Text block -
Various EU policies (for instance on water, waste, chemicals, industrial pollution prevention, nature protection, pesticides and agriculture) contribute to soil protection. However, as these policies have other aims and other scopes of action, they are not sufficient to ensure an adequate level of soil protection throughout Europe.

A vote was taken in the Council on a Soil Strategy, but was blocked by a minority. The European Commission therefore decided in May 2014 to withdraw its proposal for a Soil Framework Directive.
However, the Seventh Environment Action Programme, which entered into force on 17 January 2014, recognises soil degradation as a serious challenge.

The Programme provides that, by 2020, land will be managed sustainably in the EU, soil will be adequately protected, and the remediation of contaminated sites will be well underway. It also commits the EU and its member states to increasing efforts to reduce soil erosion, increase soil organic matter and remediate contaminated sites.

More information on the EU soil policy

Soil is an extremely complex, variable and living medium. As the interface between the earth, the air and the water, soil is a non-renewable resource which performs many vital functions: food and other biomass production, and the storage, filtration and transformation of many substances, including water, carbon and nitrogen.

Soil is also a habitat and gene pool, serves as a platform for human activities, landscape and heritage, and provides raw materials.
These functions are worth protecting because of their socioeconomic and environmental importance.

The problem - From the text on EU soil policy, extract the passage that begins at the words "A vote was taken" and stops after the words "Soil Framework Directive.". The material after this point was drawn from a separate source and has no connection to the text about EU soil policy.

Material provided -

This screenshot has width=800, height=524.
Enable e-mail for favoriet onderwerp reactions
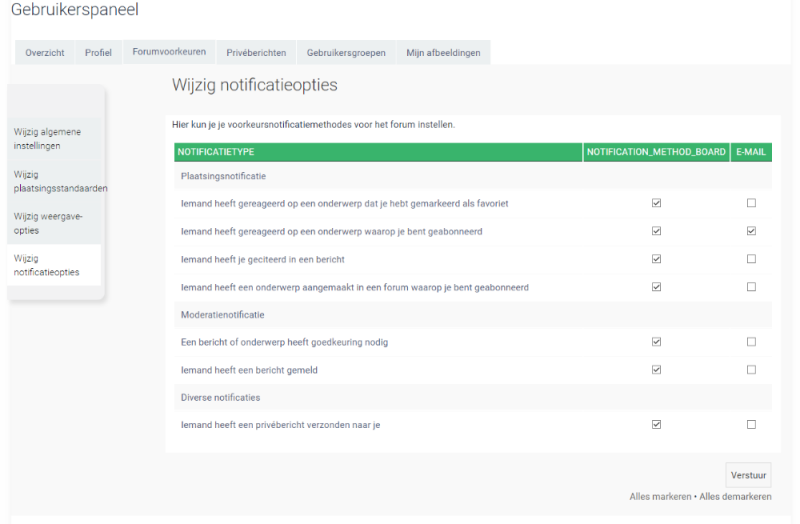coord(751,203)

Your solution -
A vote was taken in the Council on a Soil Strategy, but was blocked by a minority. The European Commission therefore decided in May 2014 to withdraw its proposal for a Soil Framework Directive.